PROVIDED ENTRIES:
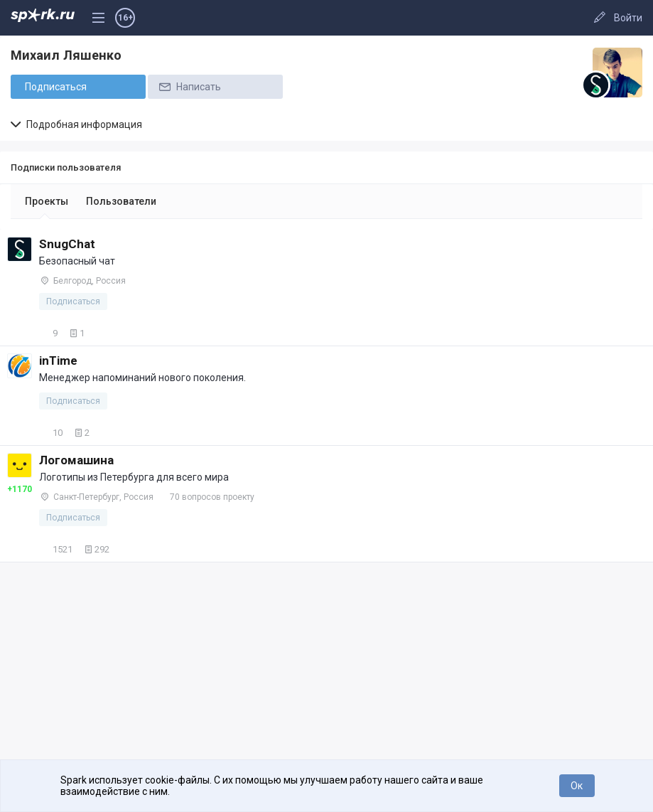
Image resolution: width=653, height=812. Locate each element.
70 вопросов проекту (212, 497)
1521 (55, 549)
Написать (189, 87)
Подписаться (55, 87)
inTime (58, 360)
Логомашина (76, 460)
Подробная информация (76, 124)
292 (95, 549)
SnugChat (67, 244)
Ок (576, 786)
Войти (628, 18)
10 (50, 432)
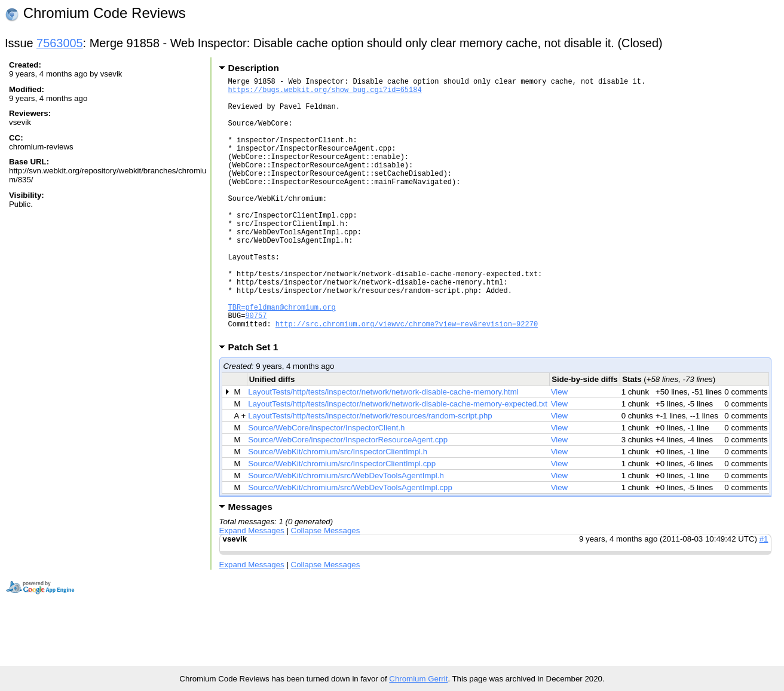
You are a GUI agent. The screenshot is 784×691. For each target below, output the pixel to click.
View (559, 447)
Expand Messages (252, 586)
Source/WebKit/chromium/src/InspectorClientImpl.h (338, 507)
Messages (250, 562)
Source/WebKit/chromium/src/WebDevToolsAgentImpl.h (346, 531)
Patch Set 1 (257, 402)
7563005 (60, 43)
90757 (256, 367)
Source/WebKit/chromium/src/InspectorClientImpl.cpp (342, 519)
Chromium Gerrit (418, 678)
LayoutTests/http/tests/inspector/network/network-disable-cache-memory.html (383, 447)
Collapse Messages (326, 586)
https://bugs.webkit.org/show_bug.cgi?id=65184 (325, 93)
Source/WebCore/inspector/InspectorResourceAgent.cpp (348, 495)
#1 (764, 594)
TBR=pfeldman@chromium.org (282, 357)
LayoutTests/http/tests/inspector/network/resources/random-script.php (370, 471)
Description (253, 68)
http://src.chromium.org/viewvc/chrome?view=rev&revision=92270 (406, 377)
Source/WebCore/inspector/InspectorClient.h (326, 483)
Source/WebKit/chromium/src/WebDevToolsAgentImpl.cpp (350, 543)
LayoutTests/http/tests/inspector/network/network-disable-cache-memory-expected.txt (397, 459)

WHAT IS EXPECTED: Put each line of the rows above into a JSON array of strings, one string per line, with blank lines dropped. Leave the pictures out.

FINAL RESULT:
[
  "Image resolution: width=653, height=812. Locate each element.",
  "70 вопросов проекту (212, 497)",
  "1521 (55, 549)",
  "Написать (189, 87)",
  "Подписаться (55, 87)",
  "inTime (58, 360)",
  "Логомашина (76, 460)",
  "Подробная информация (76, 124)",
  "292 (95, 549)",
  "SnugChat (67, 244)",
  "Ок (576, 786)",
  "Войти (628, 18)",
  "10 (50, 432)",
  "You are a GUI agent. The screenshot is 784×691. For each target below, output the pixel to click.",
  "View (559, 447)",
  "Expand Messages (252, 586)",
  "Source/WebKit/chromium/src/InspectorClientImpl.h (338, 507)",
  "Messages (250, 562)",
  "Source/WebKit/chromium/src/WebDevToolsAgentImpl.h (346, 531)",
  "Patch Set 1 (257, 402)",
  "7563005 (60, 43)",
  "90757 (256, 367)",
  "Source/WebKit/chromium/src/InspectorClientImpl.cpp (342, 519)",
  "Chromium Gerrit (418, 678)",
  "LayoutTests/http/tests/inspector/network/network-disable-cache-memory.html (383, 447)",
  "Collapse Messages (326, 586)",
  "https://bugs.webkit.org/show_bug.cgi?id=65184 (325, 93)",
  "Source/WebCore/inspector/InspectorResourceAgent.cpp (348, 495)",
  "#1 (764, 594)",
  "TBR=pfeldman@chromium.org (282, 357)",
  "LayoutTests/http/tests/inspector/network/resources/random-script.php (370, 471)",
  "Description (253, 68)",
  "http://src.chromium.org/viewvc/chrome?view=rev&revision=92270 (406, 377)",
  "Source/WebCore/inspector/InspectorClient.h (326, 483)",
  "Source/WebKit/chromium/src/WebDevToolsAgentImpl.cpp (350, 543)",
  "LayoutTests/http/tests/inspector/network/network-disable-cache-memory-expected.txt (397, 459)"
]